Los conductores que vayan bajo la influencia de esta droga son una seria preocupación. No hay una forma fácil de medir los riesgos como ocurre con los conductores que se hayan tomado un par de copas (incluso hay quien asegura que conducir bajo los efectos de la mariuhuana es más seguro).

El Tetra­hydrocannabinol, más conocido como THC es el principal componente psicoactivo de la marihuana y el problema radica en que actúa de forma distinta al alcohol en nuestro organismo. Investigaciones han mostrado que la cantidad de THC en la corriente sanguínea no es un indicador fiable respecto a tener una discapacidad cognitiva o psicomotriz por haber fumado este tipo de sustancia.

marihuana semaforo

Los consumidores tienen tendencia a crear una resistencia e incluso siguen teniendo reflejos mientras están bajo sus efectos. Uno de los problemas es que los metabolitos pueden seguir en la sangre durante varios días, especialmente entre los usuarios frecuentes. En Arizona, se ha visto que personas que no habían consumido la droga en varias semanas habían dado positivo por esta sustancia.

Cada uno de los Estados ha expresado su consentimiento por el cual los conductores tienen que hacerse un test químico si la policía sospecha que están bajo la influencia de la marihuana. Uno puede declinar hacerse dicha prueba pero entonces tiene que entregar in situ la licencia para conducir. En Colorado, uno pierde el derecho a conducir durante al menos un año.

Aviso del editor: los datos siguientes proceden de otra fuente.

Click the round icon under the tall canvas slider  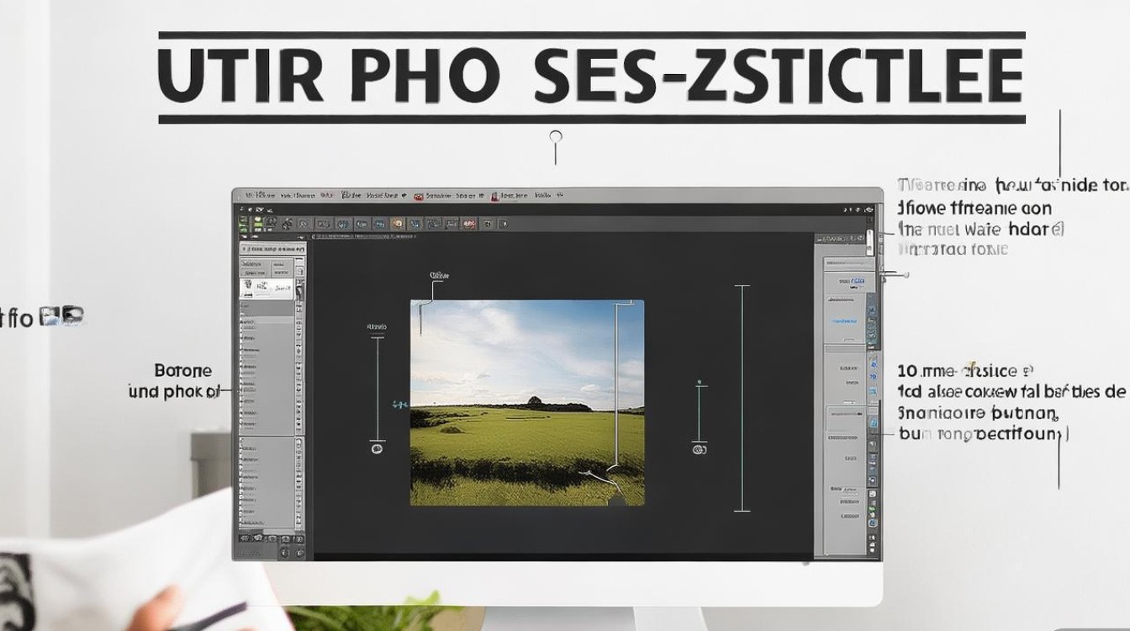coord(378,449)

Como todos sabemos, la prueba que se realiza ahora para saber si un conductor puede dar positivo en alcohol es soplar por el alcoholímetro. Sin embargo la única forma de saberlo con el THC es con un análisis de sangre. Lo que hace ahora la policía es llevar al sospechoso al hospital más cercan. Otros Estados como Texas obligan a los sanitarios de turno a sacar muestras de sangre en la ambulancia.

De todas maneras, sin importar donde o quien haya realizado dicha prueba, los resultados de THC tardan como mínimo una semana. Resumiendo, los conductores que sean parados por ser sospechosos de estar fumados se les realizara un extracto sanguíneo, serán retenidos hasta que el policía considere que no sigue bajo la influencia del THC y una semana más tarde conocerán legalmente  si estaban fumados. En el caso de que lo estuvieran, tendrán la oportunidad de reclamar si estaban en condiciones adversas para conducir debido a lo que quede de la sustancia en su cuerpo.

A nosotros nos parece un plan a medio fuelle. ¿Qué opináis?